Typical results for an experiment where the energy released by the complete combustion of ethanol is used to heat 200 g of water are shown below:
|initial water temperature (Ti) = 20°C
||intial mass burner + ethanol (mi) = 37.25 g
|final water temperature (Tf)= 75°C
||final mass burner + ethanol (mf) = 35.50 g
|change in water temperature
= Tf - Ti
= 75 - 20
|mass ethanol used in combustion reaction
= mi - mf
= 37.25 - 35.50
= 1.75 g
- Temperature of the water increases because combustion of the fuel releases energy which heats the water.
- Mass of the fuel decreases because it is being consumed in the combustion reaction.
The results from this experiment can then be used to calculate the molar heat of combustion of ethanol (molar enthalpy of combustion of ethanol) as shown below:
Steps to calculate the molar enthalpy of combustion of ethanol using these experimental results:
- Calculate moles (n) of fuel used
moles = mass ÷ molar mass
mass ethanol used = 1.75 g (from experiment)
molar mass (M) of ethanol (C2H5OH)
= (2 × 12.01) + (6 × 1.008) + 16.00 (from periodic table)
= 46.1 g mol-1
n(ethanol) = mass ÷ molar mass
g ÷ 46.1 g mol-1
= 0.0380 mol
- Calculate energy required to change temperature of water:
energy absorbed by water = specific heat capacity of water × mass of water × change in water temperature
specific heat capacity of water = cg = 4.184 J°C-1g-1 (data sheet)
mass water = 200 g (from experiment)
change in water temperature = 55°C (from experiment)

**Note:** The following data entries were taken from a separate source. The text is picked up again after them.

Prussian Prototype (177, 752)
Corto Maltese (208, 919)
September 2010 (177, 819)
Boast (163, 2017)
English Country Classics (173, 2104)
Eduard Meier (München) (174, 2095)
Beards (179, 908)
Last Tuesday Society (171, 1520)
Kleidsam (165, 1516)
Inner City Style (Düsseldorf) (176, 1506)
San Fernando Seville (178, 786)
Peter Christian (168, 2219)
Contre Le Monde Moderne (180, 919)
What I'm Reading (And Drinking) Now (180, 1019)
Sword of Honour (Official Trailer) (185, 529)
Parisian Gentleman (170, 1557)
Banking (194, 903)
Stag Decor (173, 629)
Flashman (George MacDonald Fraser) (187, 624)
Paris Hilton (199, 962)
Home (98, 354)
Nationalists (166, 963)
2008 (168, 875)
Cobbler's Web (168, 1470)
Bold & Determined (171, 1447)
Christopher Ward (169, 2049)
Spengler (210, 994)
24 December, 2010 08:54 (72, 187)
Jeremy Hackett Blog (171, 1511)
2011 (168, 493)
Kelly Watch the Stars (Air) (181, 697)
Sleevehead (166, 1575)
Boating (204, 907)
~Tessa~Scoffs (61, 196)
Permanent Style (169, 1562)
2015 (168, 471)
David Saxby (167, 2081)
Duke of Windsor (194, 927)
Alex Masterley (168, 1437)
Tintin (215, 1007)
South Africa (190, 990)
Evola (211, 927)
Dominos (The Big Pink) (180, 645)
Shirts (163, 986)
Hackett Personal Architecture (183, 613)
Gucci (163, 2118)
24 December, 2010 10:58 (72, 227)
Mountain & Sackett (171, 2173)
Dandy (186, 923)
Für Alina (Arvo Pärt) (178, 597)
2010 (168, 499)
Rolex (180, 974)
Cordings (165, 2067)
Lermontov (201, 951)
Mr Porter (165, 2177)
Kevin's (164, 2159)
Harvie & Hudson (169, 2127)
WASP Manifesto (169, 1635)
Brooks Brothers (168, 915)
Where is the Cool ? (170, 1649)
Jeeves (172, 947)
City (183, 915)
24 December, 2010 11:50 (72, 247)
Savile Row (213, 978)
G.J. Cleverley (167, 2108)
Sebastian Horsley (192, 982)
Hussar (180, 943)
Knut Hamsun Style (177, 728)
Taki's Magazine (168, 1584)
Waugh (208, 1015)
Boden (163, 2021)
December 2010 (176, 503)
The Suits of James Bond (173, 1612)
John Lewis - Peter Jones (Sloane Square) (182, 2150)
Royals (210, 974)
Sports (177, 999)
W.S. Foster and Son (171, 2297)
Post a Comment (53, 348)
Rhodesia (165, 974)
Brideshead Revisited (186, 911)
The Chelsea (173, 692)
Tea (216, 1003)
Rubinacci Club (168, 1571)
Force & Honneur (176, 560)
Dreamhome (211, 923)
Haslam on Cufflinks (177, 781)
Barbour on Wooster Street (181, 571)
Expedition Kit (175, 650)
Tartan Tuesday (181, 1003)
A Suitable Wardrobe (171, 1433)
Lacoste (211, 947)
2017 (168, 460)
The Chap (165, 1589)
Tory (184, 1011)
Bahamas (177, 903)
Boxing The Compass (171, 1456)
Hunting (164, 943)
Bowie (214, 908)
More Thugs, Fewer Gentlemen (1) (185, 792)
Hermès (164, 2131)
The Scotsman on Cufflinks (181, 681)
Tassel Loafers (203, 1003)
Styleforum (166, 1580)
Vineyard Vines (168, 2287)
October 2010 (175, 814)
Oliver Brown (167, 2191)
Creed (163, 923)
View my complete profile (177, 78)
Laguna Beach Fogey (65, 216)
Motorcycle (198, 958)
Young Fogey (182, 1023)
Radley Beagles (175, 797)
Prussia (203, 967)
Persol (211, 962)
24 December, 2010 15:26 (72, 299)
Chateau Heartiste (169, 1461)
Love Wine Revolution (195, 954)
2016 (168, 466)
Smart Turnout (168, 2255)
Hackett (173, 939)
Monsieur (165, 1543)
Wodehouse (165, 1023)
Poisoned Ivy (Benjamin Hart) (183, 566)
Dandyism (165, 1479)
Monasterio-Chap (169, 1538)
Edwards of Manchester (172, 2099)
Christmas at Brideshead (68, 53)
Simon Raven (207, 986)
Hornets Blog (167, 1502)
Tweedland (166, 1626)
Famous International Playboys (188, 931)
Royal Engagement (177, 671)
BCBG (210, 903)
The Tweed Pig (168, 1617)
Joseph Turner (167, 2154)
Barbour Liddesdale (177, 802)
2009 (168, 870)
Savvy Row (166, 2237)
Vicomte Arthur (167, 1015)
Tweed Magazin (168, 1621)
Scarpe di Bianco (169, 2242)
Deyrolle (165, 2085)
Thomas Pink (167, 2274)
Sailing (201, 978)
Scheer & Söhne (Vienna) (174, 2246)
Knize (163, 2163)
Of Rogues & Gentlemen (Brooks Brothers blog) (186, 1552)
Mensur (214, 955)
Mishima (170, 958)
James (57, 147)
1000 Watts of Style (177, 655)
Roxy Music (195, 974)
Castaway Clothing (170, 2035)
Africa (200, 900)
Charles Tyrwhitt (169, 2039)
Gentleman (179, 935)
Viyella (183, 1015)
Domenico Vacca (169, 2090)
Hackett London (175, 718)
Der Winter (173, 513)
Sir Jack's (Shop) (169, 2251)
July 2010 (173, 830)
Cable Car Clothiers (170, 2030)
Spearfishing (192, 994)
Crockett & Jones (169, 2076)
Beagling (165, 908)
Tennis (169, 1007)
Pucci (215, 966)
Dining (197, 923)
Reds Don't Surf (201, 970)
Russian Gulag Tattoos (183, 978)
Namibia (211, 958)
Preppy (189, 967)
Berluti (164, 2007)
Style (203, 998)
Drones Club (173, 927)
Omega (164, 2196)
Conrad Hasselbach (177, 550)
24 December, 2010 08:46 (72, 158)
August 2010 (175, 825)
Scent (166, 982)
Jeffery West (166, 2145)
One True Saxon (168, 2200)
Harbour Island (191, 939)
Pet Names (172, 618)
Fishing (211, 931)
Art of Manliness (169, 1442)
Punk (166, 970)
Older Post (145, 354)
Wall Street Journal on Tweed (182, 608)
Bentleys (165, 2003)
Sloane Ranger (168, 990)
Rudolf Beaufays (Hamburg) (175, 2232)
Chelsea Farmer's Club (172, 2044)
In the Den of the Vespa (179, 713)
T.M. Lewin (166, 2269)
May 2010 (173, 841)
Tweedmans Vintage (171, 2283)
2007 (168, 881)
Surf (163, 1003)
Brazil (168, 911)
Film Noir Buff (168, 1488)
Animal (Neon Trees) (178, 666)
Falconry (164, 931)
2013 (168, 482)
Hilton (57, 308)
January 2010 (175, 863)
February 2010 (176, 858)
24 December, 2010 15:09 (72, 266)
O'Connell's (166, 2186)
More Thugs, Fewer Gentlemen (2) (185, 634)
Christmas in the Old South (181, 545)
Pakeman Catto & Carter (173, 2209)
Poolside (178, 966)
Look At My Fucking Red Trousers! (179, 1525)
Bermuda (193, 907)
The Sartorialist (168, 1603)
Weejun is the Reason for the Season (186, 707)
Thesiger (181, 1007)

energy absorbed by water = 4.184 J
°C-1g-1 × 200 g × 55 °C
= 46024 J
Convert energy in J to kJ by dividing by 1000:
energy = 46024
J ÷ 1000 J/kJ
= 46.024 kJ
- Calculate the molar heat of combustion of ethanol (molar enthalpy of combustion of ethanol):
Assume all the heat produced from burning the ethanol has gone into heating the water, that is, no heat has been wasted.
Then we can say that
0.0380 mole ethanol produced 46.024 kJ of heat.
Therefore 1 mole of ethanol would produce:
heat energy produced per mole of ethanol = 46.024 kJ ÷ 0.0380 mol
= 1211 kJ mol-1
Therefore the molar heat of combustion of ethanol is 1211 kJ mol-1
(The molar enthalpy of combustion of ethanol is 1211 kJ mol-1).
(Note that the enthalpy change for the reaction is negative because the reaction is exothermic, so the enthalpy change for the reaction is -1211 kJ mol-1, ΔH = - 1211 kJ mol-1)
The experimentally determined value for the molar heat of combustion of ethanol is usually less than the accepted value of 1368 kJ mol-1 because some heat is always lost to the atmosphere and in heating the vessel.
The design of the experiment can be improved by trying to minimise the heat lost to the surroundings, for example, by surrounding the whole experimental set-up with metal walls.
By far the best way of minimising heat loss to the surroundings is to use a bomb calorimeter.